I also extend hdfs-services with provider: debian_service. I've tried it with the default for Debian Jessie (provider: systemd) with same results.

/var/log/salt/minion:

[INFO    ] Executing command 'service hadoop-namenode status' in directory '/root'
[ERROR   ] Command 'service hadoop-namenode status' failed with return code: 3
[ERROR   ] output: * hadoop-namenode.service
   Loaded: not-found (Reason: No such file or directory)
   Active: inactive (dead)
[INFO    ] Executing command 'service hadoop-namenode start' in directory '/root'
[ERROR   ] Command 'service hadoop-namenode start' failed with return code: 6
[ERROR   ] output: Failed to start hadoop-namenode.service: Unit hadoop-namenode.service failed to load: No such file or directory.

Versions report:

                  Salt: 2015.5.0
                Python: 2.7.9 (default, Mar  1 2015, 12:57:24)

# # # # # # #

> **What is needed**: Pick up the post about the hadoop-namenode service failing under Salt where it stops, and keep writing it. The listing that follows comes from a separate source.

> **Raw data**:
# # # # # # #

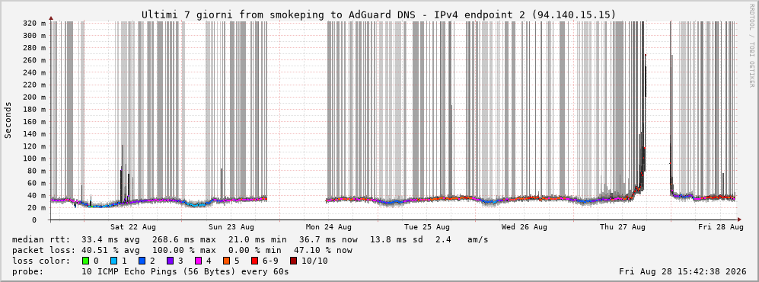Click the Mon 24 Aug axis label
Image resolution: width=759 pixels, height=282 pixels.
pyautogui.click(x=329, y=227)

# # # # # # #

> **Answer below**:
                Jinja2: 2.7.3
              M2Crypto: 0.21.1
        msgpack-python: 0.4.2
          msgpack-pure: Not Installed
              pycrypto: 2.6.1
               libnacl: Not Installed
                PyYAML: 3.11
                 ioflo: Not Installed
                 PyZMQ: 14.4.0
                  RAET: Not Installed
                   ZMQ: 4.0.5
                  Mako: 1.0.0
 Debian source package: 2015.5.0+ds-1~bpo8+1

I would like to debug this further but haven't debugged Salt much since I switched from Salt SSH to Master/Minion setup. Suggestions?

blbradley on 30 Jun 2015

Running, CentOS 7, Salt version 2015.8.8.2. Cassandra is affected by this as well. As a work around, running this kludge works:

cassandra_kludge:
  cmd.run:
    - name: systemctl enable cassandra
    - unless: systemctl -a | grep cassandra

cassandra_service:
  service.running:
    - name: cassandra
    - init_delay: 10
    - require:
        - cmd: cassandra_kludge

thequailman on 28 Apr 2016

👍3

This even made me update the bug in systemd again.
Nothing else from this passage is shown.